Unify embedding model / tokenizer for builtin source storages? #71

pmeier · 2023-10-12T20:22:17Z

We currently used different embedding models and tokenizers for our builtin source storages:

Chroma:

Lines 39 to 42 in e851297

    
           self._embedding_function = ( 
        
               chromadb.utils.embedding_functions.DefaultEmbeddingFunction() 
        
           ) 
        
           self._tokenizer = tiktoken.get_encoding("cl100k_base")

LanceDB

ragna/ragna/source_storage/_lancedb.py

Line 36 in e851297

self._model = SentenceTransformer("paraphrase-albert-small-v2")

ragna/ragna/source_storage/_lancedb.py

Lines 51 to 52 in e851297

def _embed(self, batch):

return [self._model.encode(sentence) for sentence in batch]

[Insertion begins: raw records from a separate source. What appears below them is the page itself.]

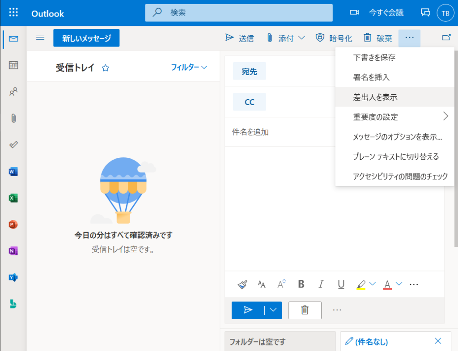Toggle underline formatting in the editor
Image resolution: width=458 pixels, height=351 pixels.
tap(341, 284)
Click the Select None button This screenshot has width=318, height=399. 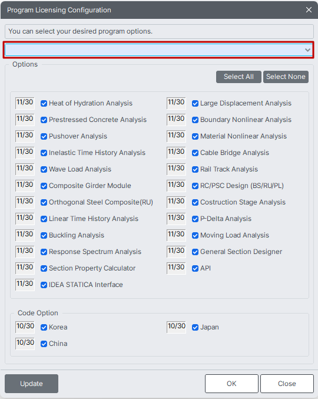pos(286,77)
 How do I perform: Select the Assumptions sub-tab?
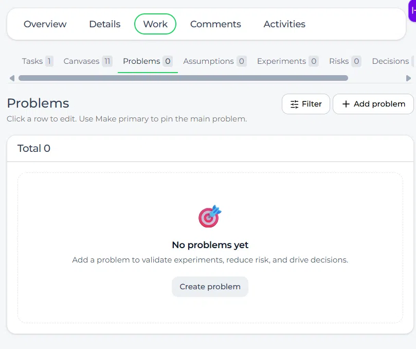[214, 61]
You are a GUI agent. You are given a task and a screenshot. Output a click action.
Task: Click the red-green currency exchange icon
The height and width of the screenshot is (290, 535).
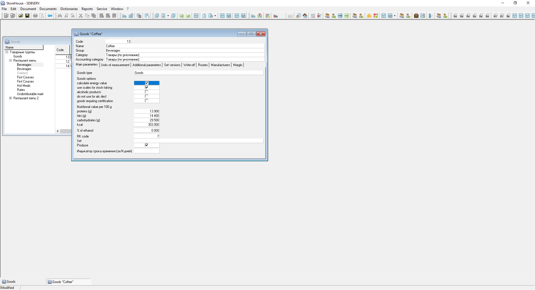coord(376,16)
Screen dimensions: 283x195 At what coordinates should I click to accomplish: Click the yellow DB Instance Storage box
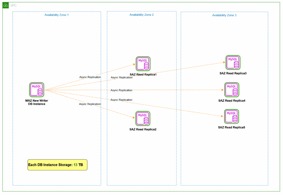(57, 165)
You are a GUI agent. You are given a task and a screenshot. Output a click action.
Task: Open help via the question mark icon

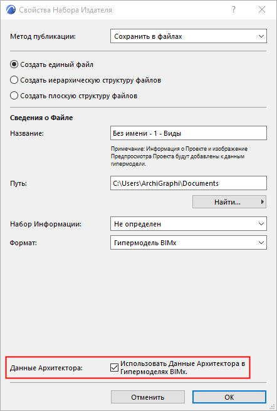click(x=234, y=10)
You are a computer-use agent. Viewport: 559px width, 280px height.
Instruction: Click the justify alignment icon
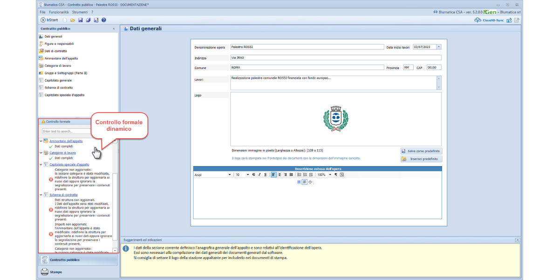[291, 175]
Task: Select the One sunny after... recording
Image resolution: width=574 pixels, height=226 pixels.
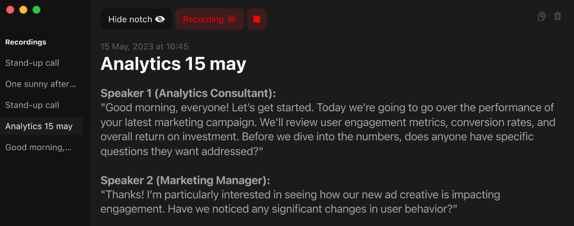Action: [41, 84]
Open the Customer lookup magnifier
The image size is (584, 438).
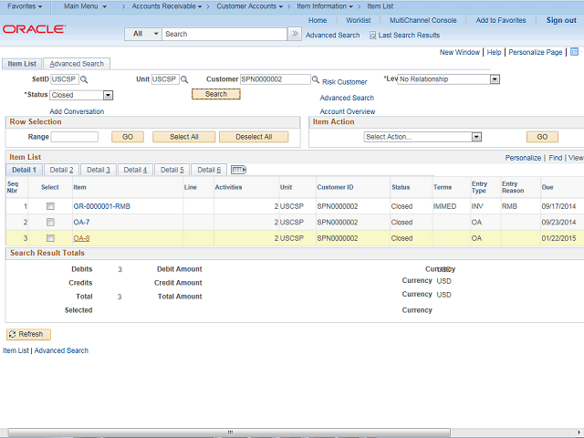tap(316, 80)
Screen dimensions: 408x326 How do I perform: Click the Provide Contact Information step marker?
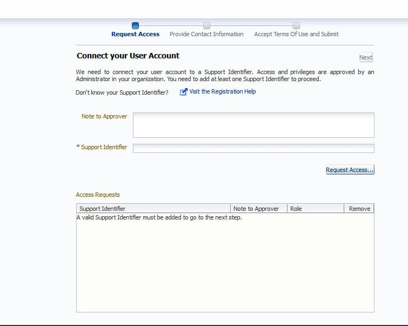pos(206,25)

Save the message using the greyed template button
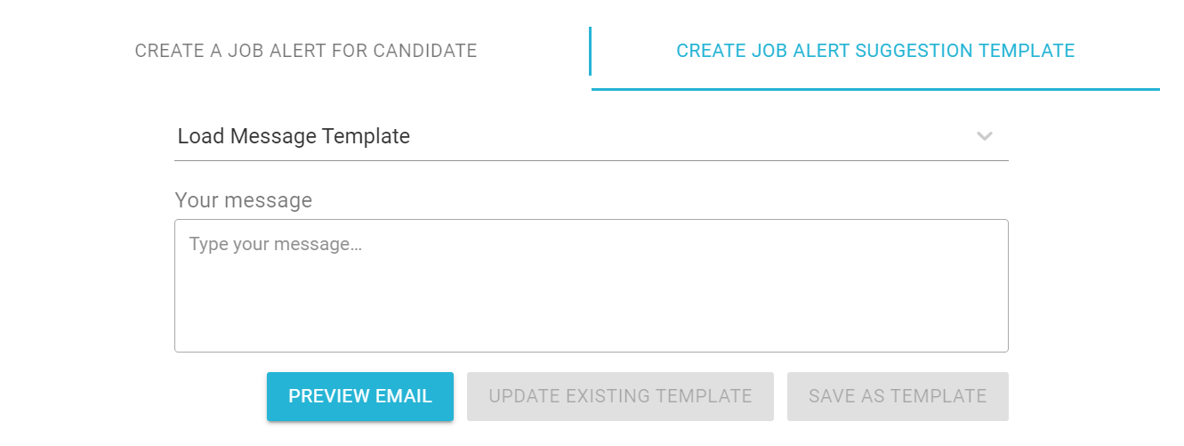pyautogui.click(x=898, y=396)
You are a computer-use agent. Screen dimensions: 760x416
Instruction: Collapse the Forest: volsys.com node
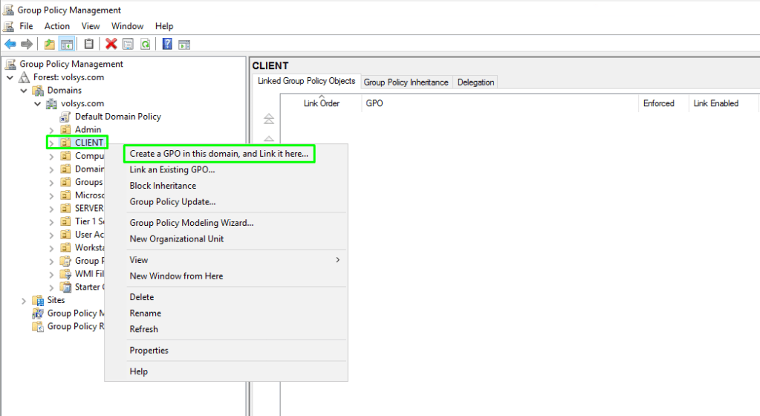pyautogui.click(x=10, y=77)
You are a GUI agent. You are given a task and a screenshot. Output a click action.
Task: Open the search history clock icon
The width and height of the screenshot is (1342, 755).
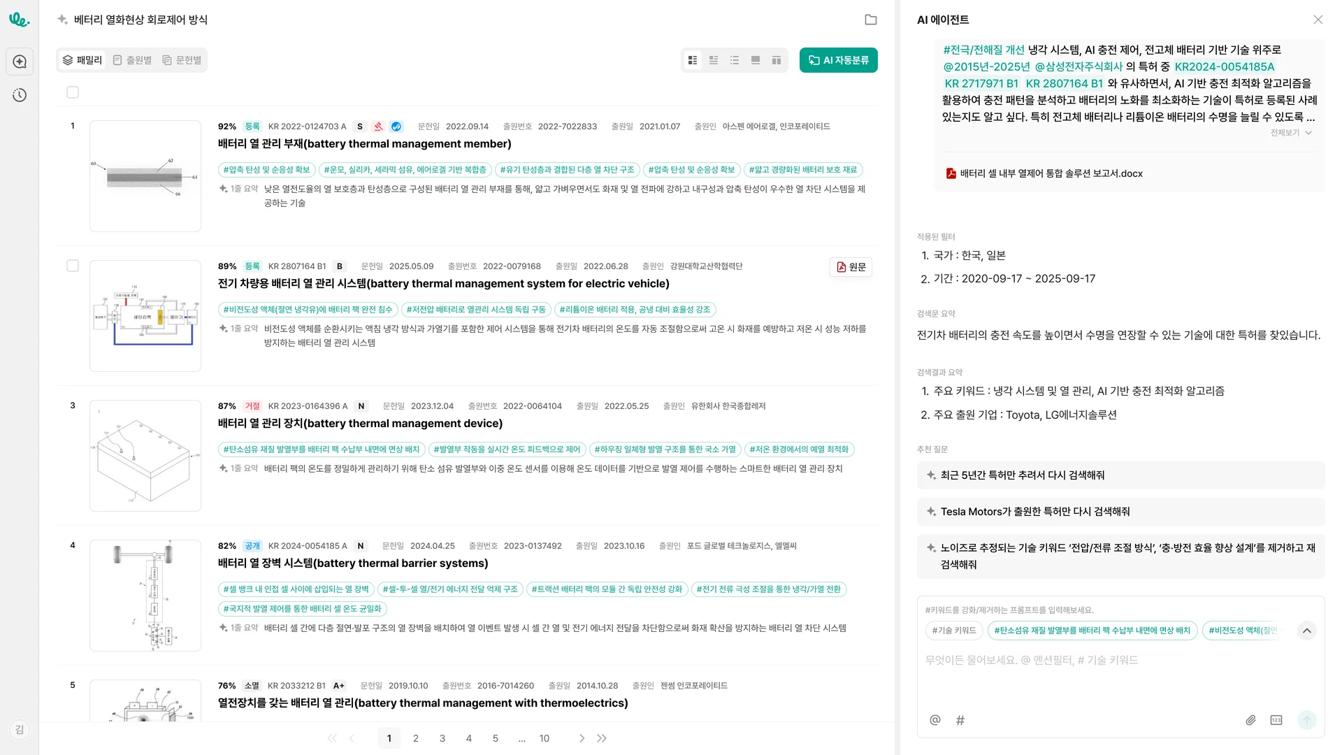[20, 95]
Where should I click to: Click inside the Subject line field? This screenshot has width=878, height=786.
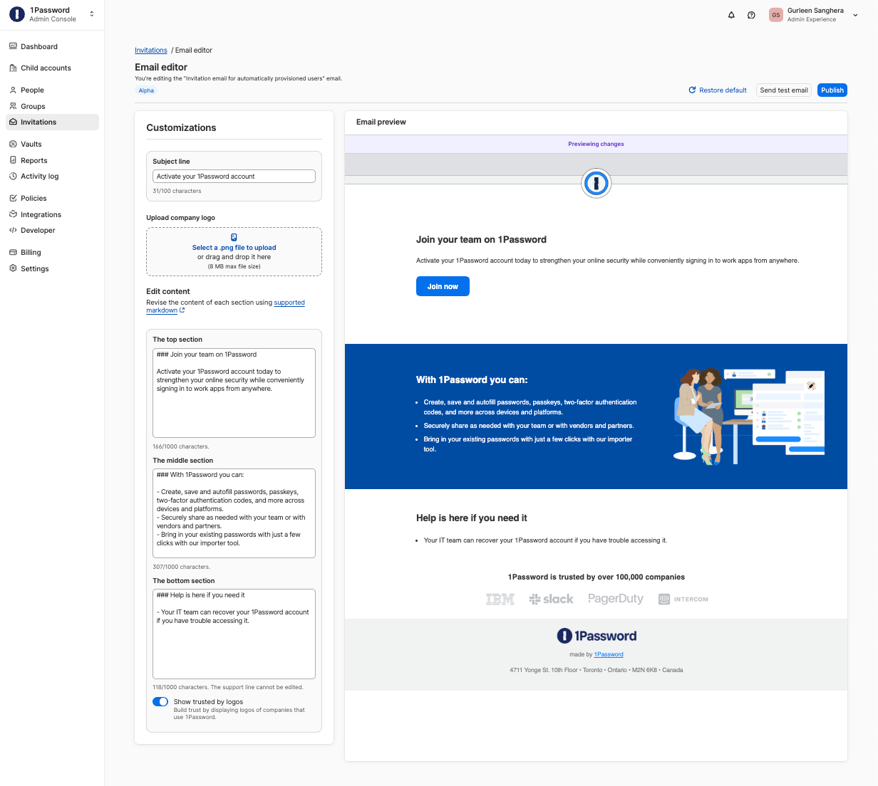coord(234,176)
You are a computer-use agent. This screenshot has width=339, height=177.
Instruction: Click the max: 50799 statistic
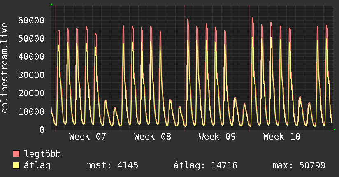(x=299, y=165)
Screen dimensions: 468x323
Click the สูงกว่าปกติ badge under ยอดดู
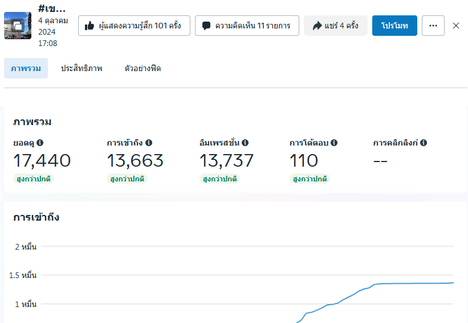coord(34,179)
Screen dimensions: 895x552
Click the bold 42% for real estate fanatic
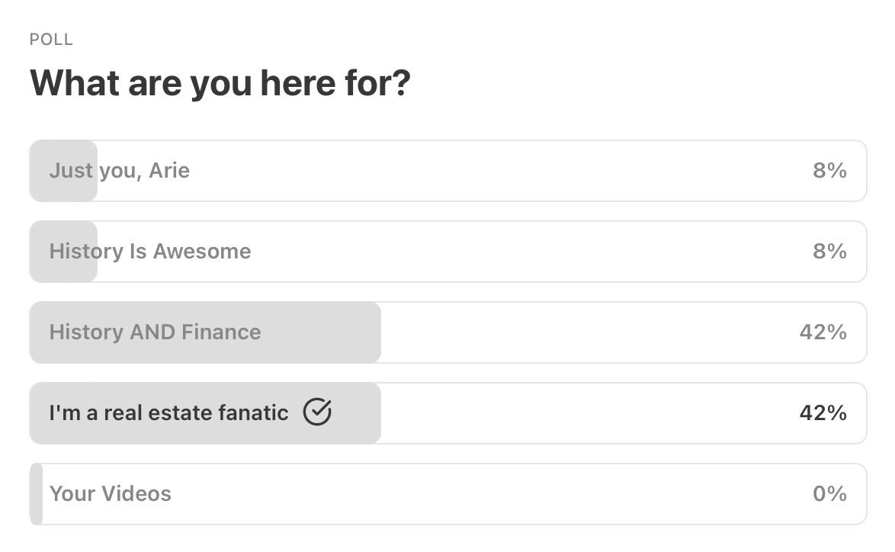823,412
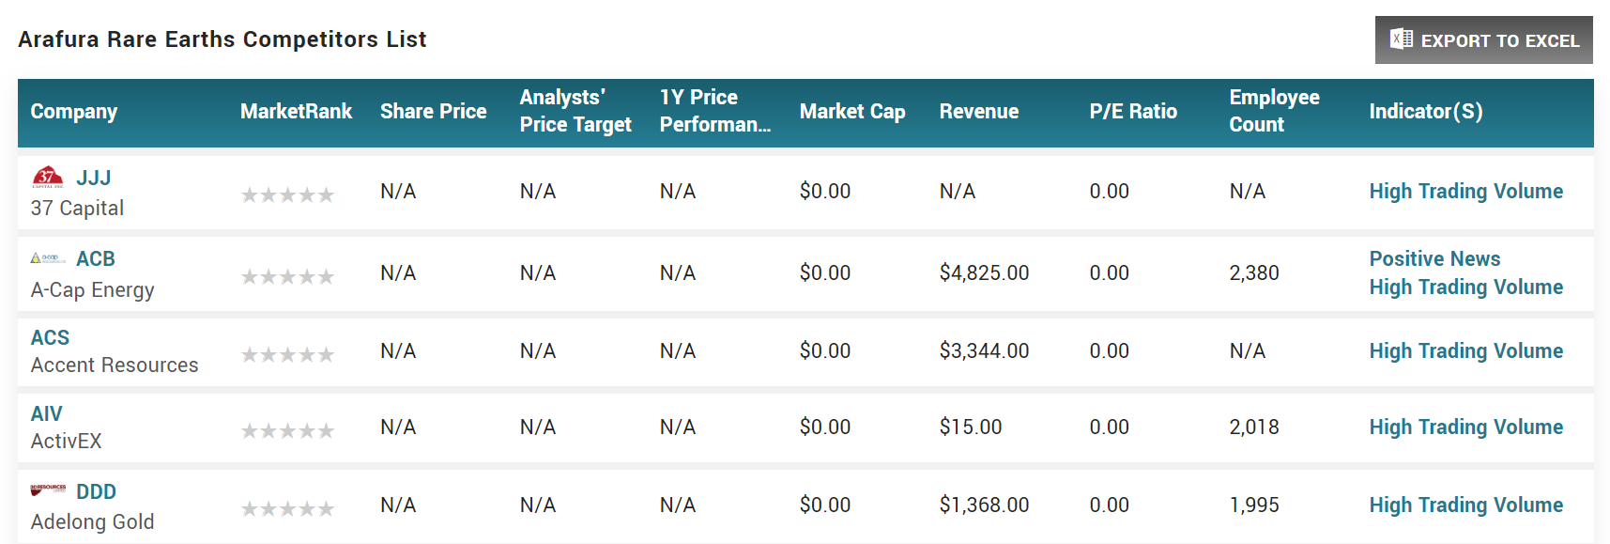Sort by Market Cap column header

coord(852,112)
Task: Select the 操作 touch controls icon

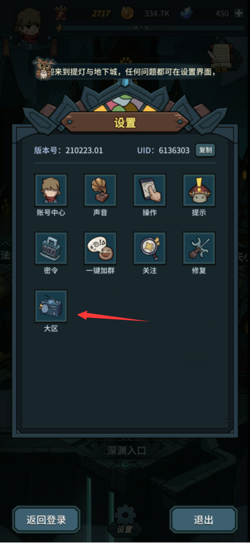Action: click(x=150, y=190)
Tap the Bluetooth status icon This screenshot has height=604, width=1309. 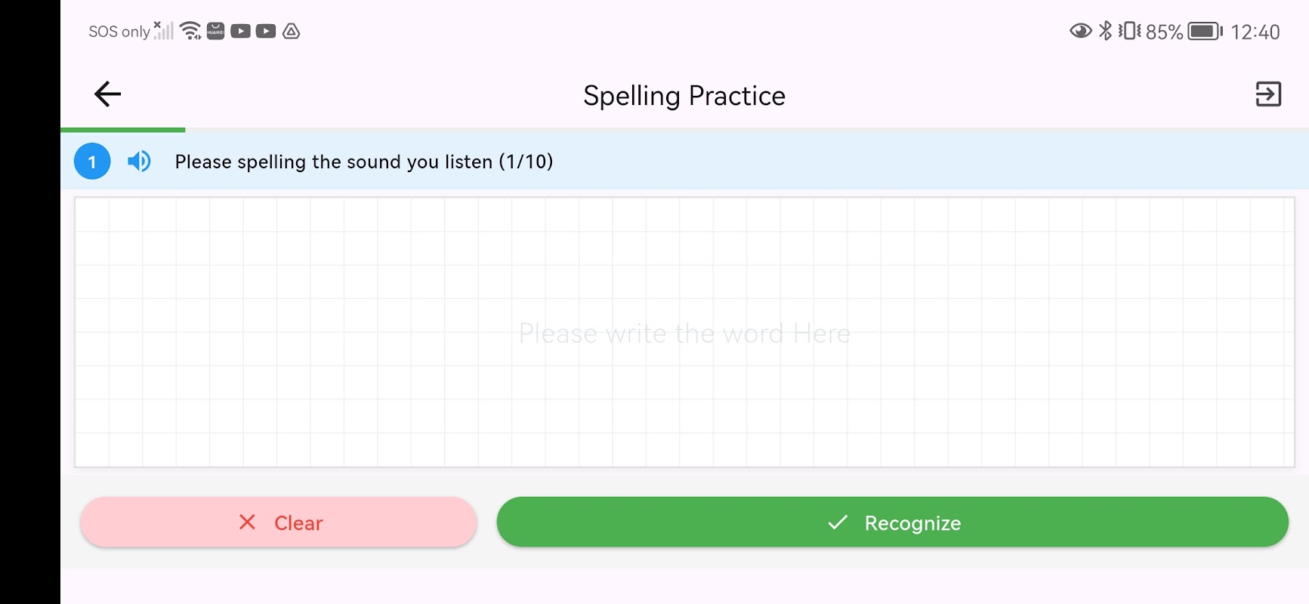pos(1105,31)
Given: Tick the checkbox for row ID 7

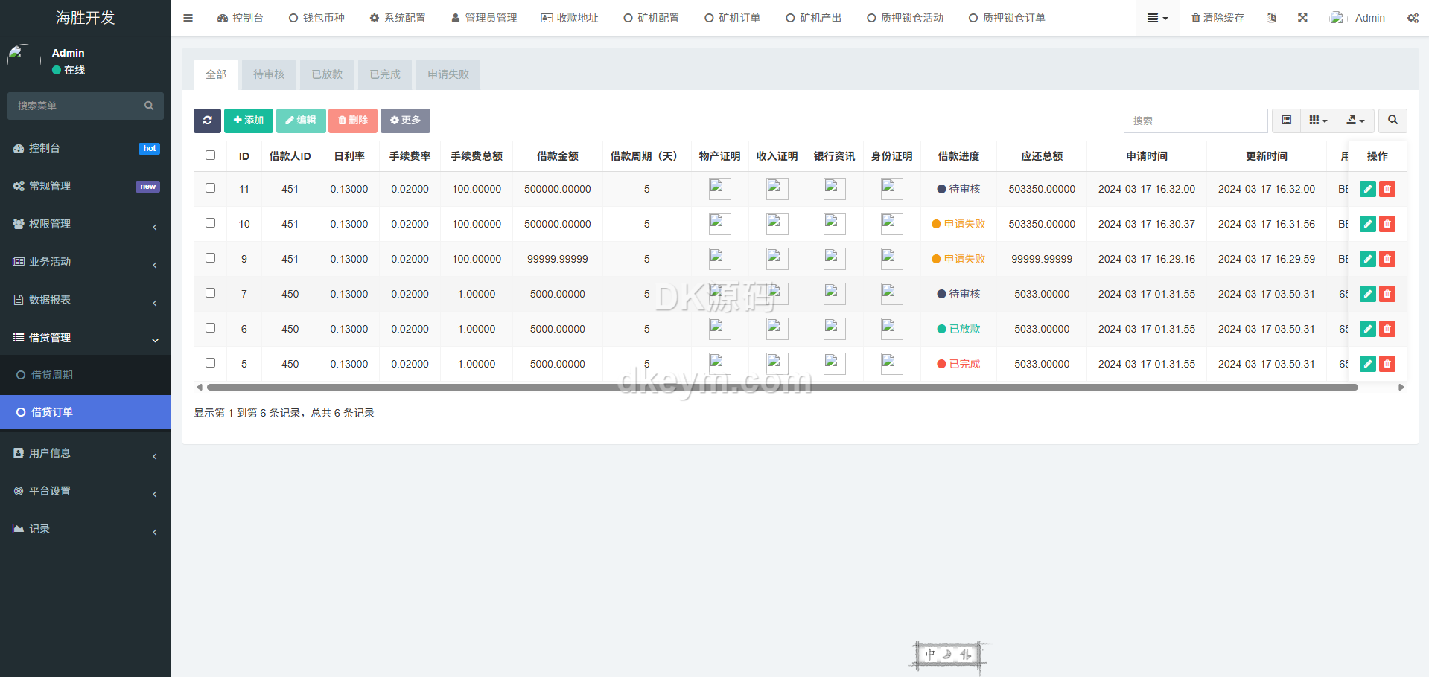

So far I've just used whatever the documentation of the respective tool suggested. For Chroma that wasn't really an issue. However for LanceDB, added in #66, this added tons of heavy dependencies:

ragna/ragna/source_storage/_lancedb.py

Lines 21 to 25 in e851297

    
           PackageRequirement("lancedb>=0.2"), 
        
           # FIXME: re-add this after https://github.com/apache/arrow/issues/38167 is 
        
           #  resolved. 
        
           # PackageRequirement("pyarrow"), 
        
           PackageRequirement("sentence-transformers"),

Since we build ragna.builtin_config at import time

ragna/ragna/__init__.py

Lines 35 to 38 in e851297

    
           for module, cls in [(source_storage, SourceStorage), (assistant, Assistant)]: 
        
               for obj in module.__dict__.values(): 
        
                   if isinstance(obj, type) and issubclass(obj, cls) and obj.is_available(): 
        
                       builtin_config.register_component(obj)

and PackageRequirement.is_available() performs the import, we now have a crazy overhead:

With LanceDB

$ time python -c "import ragna"
python -c "import ragna"  6,23s user 2,41s system 124% cpu 6,930 total

Without LanceDB

$ time python -c "import ragna"
python -c "import ragna"  2,28s user 1,63s system 156% cpu 2,497 total

Without LanceDB and Chroma

$ time python -c "import ragna"
python -c "import ragna"  1,26s user 0,20s system 99% cpu 1,458 total

That in itself wouldn't be the issue if the specific embedding model / tokenizer is required for LanceDB. But it isn't.

My proposal is twofold:

We should use the same embedding model / tokenizer for all builtin source storages. Since the source storages basically just store vectors, I currently can't imagine a case where one would require a specific configuration. Even then, providing the same for all other source storages means that we keep our dependencies to a minimum and in turn also the import time.
Instead of using a "random" embedding model / tokenizer, we should lightweight ones. The ones used by Chroma look like a good starting point, but maybe we can do better? @dillonroach do you have insights here?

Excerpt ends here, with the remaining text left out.